# Aplique a leitura:
1 – Explique, em uma a três frases, por que o motorista se recusou a fazer a viagem de Joyce Santos, segundo o texto sobre gordofobia.
2 – Dê continuidade ao texto sobre gordofobia a partir do ponto em que ele termina.

# Bloco de texto:
#####
Para Thaís, o episódio de suposta gordofobia chamou a atenção para os profissionais da moda plus size. Ela foi chamada para participar de editoriais, desfiles, concursos de beleza e diversos títulos, incluindo o de “A Mais Bela Gordinha do Brasil”. Para o rapaz que compartilhou a foto, o episódio acabou em processo. Ele foi condenado a pagar cestas básicas a uma organização de assistência social.
Em julho deste ano, uma usuária do aplicativo de viagens 99, Joyce Santos, de Salvador (BA), alegou ter sofrido gordofobia por parte de um motorista. Segundo ela, o motorista se recusou a fazer sua viagem por ela ser gorda.
Joyce contou que chamou o motorista quando o carro se aproximou, mas ele não parou. “Vai andando, querida, para emagrecer”, disse o motorista na plataforma da empresa. O motorista foi bloqueado no aplicativo e a empresa afirmou estar disponível para colaborar com a investigação policial.
#####
Entradas de dados armazenados

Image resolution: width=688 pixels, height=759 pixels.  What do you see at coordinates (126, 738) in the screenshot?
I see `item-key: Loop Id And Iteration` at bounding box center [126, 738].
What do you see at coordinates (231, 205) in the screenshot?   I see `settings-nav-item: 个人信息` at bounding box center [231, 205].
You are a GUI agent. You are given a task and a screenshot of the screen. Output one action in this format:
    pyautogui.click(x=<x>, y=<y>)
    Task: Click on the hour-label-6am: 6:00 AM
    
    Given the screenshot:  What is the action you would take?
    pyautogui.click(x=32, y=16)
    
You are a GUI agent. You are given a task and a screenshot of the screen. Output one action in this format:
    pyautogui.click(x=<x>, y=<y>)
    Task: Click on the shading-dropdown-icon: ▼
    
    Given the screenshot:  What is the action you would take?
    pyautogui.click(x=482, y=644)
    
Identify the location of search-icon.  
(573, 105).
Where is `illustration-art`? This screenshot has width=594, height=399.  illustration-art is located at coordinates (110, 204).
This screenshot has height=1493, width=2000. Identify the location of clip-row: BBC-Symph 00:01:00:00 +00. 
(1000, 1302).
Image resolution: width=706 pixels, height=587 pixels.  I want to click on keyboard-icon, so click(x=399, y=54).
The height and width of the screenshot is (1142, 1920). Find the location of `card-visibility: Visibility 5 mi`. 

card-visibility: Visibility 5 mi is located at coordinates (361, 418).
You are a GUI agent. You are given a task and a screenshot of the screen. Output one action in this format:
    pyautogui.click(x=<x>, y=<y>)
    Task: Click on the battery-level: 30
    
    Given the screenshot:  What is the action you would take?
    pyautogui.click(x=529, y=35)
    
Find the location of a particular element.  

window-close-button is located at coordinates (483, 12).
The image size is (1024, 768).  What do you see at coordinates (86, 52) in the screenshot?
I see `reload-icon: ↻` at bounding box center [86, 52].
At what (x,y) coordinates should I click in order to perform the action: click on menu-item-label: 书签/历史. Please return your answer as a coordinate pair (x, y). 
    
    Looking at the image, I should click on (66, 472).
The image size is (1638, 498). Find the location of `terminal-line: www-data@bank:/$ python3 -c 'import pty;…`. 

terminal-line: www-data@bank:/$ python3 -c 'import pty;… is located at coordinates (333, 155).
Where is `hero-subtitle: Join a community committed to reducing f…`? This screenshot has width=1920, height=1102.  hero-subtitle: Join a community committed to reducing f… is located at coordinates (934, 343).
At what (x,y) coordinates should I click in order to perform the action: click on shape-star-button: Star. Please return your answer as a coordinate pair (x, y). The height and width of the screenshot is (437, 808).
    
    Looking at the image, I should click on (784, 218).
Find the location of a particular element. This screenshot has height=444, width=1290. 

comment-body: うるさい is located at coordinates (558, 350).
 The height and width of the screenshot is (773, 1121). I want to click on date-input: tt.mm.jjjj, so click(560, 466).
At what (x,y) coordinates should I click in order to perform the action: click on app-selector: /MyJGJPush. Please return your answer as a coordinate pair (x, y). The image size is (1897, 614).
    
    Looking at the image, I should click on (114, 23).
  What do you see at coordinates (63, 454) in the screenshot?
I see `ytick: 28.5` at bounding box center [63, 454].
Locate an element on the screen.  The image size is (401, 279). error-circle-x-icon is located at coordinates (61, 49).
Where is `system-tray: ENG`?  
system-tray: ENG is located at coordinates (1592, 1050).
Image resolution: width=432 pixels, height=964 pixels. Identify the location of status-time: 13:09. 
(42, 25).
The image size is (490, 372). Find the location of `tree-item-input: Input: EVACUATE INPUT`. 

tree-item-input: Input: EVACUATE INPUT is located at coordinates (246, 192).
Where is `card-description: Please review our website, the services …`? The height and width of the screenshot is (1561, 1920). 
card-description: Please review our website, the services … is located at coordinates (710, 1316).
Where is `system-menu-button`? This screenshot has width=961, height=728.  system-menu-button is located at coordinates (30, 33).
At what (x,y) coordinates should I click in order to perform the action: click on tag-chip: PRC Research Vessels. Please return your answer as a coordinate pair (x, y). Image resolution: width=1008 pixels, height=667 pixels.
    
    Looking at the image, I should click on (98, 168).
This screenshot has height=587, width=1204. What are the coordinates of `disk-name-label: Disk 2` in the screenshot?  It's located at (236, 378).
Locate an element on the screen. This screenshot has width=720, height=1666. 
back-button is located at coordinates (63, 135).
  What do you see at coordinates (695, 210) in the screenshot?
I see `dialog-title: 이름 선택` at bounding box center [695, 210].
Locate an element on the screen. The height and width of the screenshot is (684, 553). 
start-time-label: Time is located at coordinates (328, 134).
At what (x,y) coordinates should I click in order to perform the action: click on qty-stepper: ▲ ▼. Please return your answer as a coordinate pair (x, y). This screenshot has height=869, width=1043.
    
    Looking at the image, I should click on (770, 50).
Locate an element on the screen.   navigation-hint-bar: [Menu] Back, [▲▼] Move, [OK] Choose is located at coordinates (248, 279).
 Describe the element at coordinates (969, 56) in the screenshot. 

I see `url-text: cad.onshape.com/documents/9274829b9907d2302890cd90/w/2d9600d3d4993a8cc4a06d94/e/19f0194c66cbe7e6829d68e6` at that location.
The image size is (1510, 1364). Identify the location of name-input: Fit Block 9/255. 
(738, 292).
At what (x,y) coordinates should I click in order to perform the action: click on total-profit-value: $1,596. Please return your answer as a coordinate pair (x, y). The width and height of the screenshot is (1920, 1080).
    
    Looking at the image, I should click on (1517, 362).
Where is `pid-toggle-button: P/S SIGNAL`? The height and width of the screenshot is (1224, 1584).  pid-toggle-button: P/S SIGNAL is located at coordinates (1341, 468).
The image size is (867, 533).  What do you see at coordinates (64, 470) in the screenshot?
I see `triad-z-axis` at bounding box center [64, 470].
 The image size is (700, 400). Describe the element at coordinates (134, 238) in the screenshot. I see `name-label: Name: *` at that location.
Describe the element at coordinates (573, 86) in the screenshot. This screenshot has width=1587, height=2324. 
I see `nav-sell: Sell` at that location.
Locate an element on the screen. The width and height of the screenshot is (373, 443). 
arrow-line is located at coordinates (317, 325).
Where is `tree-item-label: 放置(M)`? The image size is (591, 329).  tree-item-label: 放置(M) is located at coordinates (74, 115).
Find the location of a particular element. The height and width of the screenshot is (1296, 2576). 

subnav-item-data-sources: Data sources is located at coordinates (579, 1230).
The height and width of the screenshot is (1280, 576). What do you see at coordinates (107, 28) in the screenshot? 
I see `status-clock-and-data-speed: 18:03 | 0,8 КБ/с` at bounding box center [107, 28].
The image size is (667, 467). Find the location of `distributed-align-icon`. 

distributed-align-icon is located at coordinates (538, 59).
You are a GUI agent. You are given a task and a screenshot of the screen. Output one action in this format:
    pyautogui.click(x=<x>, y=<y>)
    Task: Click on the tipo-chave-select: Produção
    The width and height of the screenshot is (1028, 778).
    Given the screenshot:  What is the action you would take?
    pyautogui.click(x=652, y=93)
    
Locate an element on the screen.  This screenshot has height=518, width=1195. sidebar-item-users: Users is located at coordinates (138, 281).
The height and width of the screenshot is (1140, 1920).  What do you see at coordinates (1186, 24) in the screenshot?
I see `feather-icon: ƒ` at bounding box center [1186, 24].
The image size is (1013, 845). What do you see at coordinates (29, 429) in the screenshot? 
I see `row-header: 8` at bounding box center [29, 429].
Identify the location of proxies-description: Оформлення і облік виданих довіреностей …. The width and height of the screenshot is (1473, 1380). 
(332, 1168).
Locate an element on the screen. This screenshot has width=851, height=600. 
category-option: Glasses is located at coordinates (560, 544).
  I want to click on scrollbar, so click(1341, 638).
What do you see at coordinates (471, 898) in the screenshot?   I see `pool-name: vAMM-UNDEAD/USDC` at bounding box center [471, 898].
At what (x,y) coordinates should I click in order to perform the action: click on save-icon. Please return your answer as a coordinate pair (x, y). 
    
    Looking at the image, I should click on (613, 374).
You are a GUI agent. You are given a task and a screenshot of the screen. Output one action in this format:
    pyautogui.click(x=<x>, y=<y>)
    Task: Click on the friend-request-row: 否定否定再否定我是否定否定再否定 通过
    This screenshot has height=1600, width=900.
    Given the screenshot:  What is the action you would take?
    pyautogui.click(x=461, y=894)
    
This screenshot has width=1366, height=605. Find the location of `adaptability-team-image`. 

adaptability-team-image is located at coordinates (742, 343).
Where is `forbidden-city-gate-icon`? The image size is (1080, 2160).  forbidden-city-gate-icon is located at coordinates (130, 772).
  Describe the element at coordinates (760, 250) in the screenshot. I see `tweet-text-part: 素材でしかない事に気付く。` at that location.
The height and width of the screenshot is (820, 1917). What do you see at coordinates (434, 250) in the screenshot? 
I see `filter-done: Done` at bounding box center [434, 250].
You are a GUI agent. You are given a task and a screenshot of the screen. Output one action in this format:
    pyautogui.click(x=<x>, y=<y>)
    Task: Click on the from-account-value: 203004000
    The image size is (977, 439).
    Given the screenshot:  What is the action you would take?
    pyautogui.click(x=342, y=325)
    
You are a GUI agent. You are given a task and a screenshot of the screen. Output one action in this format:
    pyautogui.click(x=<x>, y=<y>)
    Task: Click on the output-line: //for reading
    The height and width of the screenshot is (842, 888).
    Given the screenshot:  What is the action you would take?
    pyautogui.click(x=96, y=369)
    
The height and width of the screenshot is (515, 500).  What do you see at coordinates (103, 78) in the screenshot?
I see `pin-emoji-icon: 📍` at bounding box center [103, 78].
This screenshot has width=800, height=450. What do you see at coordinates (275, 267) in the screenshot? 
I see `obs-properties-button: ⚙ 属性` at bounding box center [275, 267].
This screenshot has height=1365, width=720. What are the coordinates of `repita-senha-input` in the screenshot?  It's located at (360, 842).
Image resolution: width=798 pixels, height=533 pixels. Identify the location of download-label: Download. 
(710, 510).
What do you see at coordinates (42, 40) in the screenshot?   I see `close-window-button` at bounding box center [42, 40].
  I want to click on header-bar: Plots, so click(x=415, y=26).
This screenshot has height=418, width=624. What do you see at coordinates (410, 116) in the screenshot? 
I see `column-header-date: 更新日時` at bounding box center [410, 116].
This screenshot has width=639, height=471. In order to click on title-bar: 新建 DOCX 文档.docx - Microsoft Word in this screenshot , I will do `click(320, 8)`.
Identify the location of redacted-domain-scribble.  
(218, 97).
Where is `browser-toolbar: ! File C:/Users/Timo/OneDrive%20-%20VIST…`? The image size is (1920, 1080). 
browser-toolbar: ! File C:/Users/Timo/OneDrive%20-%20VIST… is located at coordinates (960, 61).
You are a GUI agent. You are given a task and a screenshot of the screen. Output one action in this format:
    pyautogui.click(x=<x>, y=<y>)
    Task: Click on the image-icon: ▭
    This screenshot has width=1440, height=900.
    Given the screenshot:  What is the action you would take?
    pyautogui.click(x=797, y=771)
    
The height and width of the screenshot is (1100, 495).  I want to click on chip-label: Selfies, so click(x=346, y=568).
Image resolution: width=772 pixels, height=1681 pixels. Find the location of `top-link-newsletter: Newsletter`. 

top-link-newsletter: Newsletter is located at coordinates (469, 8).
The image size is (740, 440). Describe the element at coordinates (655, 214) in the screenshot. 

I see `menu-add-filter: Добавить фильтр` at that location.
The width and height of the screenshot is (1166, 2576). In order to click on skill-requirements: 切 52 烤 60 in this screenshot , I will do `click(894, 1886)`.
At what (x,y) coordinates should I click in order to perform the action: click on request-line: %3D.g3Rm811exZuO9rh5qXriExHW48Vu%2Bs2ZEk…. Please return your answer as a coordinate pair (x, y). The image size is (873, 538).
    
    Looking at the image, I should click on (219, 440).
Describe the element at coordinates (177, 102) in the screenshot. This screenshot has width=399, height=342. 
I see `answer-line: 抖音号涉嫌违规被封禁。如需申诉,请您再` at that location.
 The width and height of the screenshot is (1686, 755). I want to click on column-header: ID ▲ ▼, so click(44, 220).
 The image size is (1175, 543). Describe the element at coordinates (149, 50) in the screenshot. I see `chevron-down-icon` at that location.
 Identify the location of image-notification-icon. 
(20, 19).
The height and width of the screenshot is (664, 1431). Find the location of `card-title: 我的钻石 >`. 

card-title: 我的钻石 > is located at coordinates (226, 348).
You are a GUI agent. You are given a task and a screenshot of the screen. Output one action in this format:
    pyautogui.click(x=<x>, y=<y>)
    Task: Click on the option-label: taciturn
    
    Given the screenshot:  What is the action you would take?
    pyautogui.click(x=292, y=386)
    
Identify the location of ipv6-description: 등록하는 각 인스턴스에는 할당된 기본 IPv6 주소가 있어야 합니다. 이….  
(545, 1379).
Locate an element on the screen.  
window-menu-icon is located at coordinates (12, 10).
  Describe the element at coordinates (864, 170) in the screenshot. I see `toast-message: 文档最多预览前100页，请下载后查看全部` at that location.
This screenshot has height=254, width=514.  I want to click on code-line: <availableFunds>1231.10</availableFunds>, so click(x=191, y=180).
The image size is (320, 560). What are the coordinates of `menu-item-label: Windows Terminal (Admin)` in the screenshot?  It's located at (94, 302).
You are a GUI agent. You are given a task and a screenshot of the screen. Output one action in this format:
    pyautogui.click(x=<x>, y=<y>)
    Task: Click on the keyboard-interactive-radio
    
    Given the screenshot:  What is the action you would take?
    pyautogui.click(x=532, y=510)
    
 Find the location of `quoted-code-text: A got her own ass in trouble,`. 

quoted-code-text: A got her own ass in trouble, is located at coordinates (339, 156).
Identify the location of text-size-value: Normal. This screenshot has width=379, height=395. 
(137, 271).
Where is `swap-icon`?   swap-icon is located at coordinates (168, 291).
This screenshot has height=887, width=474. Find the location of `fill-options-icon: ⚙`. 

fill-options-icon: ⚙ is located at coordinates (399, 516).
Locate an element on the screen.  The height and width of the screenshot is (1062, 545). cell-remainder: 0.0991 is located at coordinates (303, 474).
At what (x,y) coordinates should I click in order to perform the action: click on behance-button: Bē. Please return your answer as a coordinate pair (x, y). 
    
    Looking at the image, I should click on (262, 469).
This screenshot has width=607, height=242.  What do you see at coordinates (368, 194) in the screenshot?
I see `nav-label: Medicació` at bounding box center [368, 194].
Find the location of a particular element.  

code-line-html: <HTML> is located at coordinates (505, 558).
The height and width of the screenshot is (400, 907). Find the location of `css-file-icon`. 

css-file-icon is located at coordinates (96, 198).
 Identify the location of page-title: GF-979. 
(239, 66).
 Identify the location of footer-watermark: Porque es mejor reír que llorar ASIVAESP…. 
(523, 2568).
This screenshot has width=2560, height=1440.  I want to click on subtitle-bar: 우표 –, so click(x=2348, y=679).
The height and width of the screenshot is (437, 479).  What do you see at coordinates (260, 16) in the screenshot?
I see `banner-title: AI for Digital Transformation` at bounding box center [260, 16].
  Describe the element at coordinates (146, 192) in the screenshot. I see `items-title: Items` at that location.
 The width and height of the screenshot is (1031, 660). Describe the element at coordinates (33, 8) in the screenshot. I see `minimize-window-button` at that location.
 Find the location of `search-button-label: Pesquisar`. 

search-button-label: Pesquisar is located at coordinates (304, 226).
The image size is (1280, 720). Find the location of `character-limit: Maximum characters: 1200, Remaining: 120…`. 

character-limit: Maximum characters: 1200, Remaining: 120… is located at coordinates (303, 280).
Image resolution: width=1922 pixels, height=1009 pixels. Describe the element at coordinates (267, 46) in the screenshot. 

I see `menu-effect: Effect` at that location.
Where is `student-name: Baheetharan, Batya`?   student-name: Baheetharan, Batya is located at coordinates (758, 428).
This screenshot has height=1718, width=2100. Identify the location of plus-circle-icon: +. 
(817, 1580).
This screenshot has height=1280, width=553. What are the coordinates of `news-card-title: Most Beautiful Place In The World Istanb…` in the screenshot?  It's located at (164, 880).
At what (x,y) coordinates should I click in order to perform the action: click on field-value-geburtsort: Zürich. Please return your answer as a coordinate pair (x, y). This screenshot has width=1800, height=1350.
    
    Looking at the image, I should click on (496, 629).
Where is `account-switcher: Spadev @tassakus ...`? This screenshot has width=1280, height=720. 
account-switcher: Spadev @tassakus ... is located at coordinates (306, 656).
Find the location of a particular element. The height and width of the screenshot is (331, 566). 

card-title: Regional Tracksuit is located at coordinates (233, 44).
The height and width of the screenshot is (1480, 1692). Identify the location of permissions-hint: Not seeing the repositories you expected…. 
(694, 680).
#####
# Respostas escritas:
1 – Segundo Joyce Santos, o motorista se recusou a fazer a viagem dela porque ela é gorda. Ela contou que o chamou quando o carro se aproximou, mas ele não parou.

2 –
O caso foi pauta de mais um protesto do movimento “Vai Ter Gorda”. As mulheres se reuniram em Salvador para tirar fotos na praia, fazer um piquenique e conversar. Esta foi a sétima edição do movimento que já é nacional, com participação de representantes de Alagoas, Brasília, Minas Gerais, Goiás e São Paulo.
Além de orientar na judicialização, um dos objetivos do guia é ampliar o uso do termo “gordofobia” para que ele seja considerada nomenclatura oficial e para que a gordofobia seja reconhecida como um problema social. “É de grande importância trazer o entendimento de que o termo ‘gordofobia’ precisa ganhar relevância na esfera jurídica”, diz Rayane.
Movimento Vai Ter Gorda
Desde o episódio de Thaís Oliveira, as mulheres gordas ganharam cada vez mais espaço na moda e na mídia. O episódio deu origem ao Movimento Vai Ter Gorda, que teve edições em praias de Santos (SP), Florianópolis (SC) e Salvador (BA), onde teve a sua quinta edição em janeiro deste ano.
“O Movimento Vai Ter Gorda atua na luta contra a gordofobia; promove ações de visibilidade e valorização dos diferentes padrões estéticos e humanos; e batalha pela construção de políticas públicas visando a inclusão das pessoas gordas na sociedade livre de preconceitos e estigmas”, diz a página do movimento.
Em 2017, a escola de samba Acadêmicos do Tucuruvi coroou a atriz Mariana Xavier como madrinha da ala plus size da escola de samba. A ala, chamada Plusamba, é um grupo composto apenas por mulheres gordas.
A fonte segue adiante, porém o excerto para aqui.